'Campbell Road was home to the most notorious criminals: thieves, prostitutes, fraudsters - every sort of rogue and vagabond drifted through this slum.'
Life was tough ... but so were they. Alice Keiver is a sensitive girl, growing up in one of the roughest parts of North London. As the daughter of an alcoholic mother, and niece of an abusive uncle, she dreams that one day she and her baby sister will escape their rotten surroundings.
Alice's father, Jack Keiver, works day and night to provide for his family.
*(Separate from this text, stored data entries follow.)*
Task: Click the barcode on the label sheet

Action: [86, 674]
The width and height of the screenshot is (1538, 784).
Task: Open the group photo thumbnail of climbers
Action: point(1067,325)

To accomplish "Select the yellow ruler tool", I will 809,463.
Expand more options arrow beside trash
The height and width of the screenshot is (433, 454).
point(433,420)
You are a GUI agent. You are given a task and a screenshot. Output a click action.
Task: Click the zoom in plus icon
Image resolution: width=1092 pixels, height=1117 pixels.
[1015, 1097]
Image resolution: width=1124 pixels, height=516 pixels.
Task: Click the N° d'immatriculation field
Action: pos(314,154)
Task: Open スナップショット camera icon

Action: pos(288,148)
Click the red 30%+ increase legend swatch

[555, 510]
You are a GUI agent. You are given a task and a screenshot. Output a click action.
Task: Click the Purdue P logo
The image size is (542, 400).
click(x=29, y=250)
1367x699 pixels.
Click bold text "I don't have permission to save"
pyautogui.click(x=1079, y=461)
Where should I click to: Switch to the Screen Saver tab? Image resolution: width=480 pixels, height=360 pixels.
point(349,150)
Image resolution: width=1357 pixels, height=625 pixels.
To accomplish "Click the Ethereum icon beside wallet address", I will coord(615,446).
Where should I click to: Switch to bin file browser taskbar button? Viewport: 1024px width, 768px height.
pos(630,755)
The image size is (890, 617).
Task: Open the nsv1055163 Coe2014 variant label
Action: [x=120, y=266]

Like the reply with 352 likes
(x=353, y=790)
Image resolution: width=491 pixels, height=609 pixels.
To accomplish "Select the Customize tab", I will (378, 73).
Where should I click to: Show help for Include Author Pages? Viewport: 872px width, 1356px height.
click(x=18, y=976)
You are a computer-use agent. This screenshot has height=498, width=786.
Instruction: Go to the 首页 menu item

But his hopes for a better life are dashed each time he returns home to find the money-jar raided and his feisty wife Tilly collapsed drunk in the corner.
In the room below, Alice's downtrodden Aunt Fran spends most of her days nursing the injuries inflicted on her by her cruel husband Jimmy - but this time he's pushed the family too far and they're not going to let him get away with it.
Revenge is going to be sweet.
©2011 Kay Brelland (P)2011 HarperCollins Publishers Limited
The author depicts the era brilliantly, with characters that are completely believable. She highlights the problems women had in an age where men ruled the roost but women ultimately had to be the strongest.
The Street is a saga that keeps you listening and not wanting to put it down. When I had finished The Street I could not wait to purchase the follow up The Family. I must also point out that it was narrated superbly by Grace Halliday who got to grips with the characters from the first word. An excellent listen to anyone interested in this era.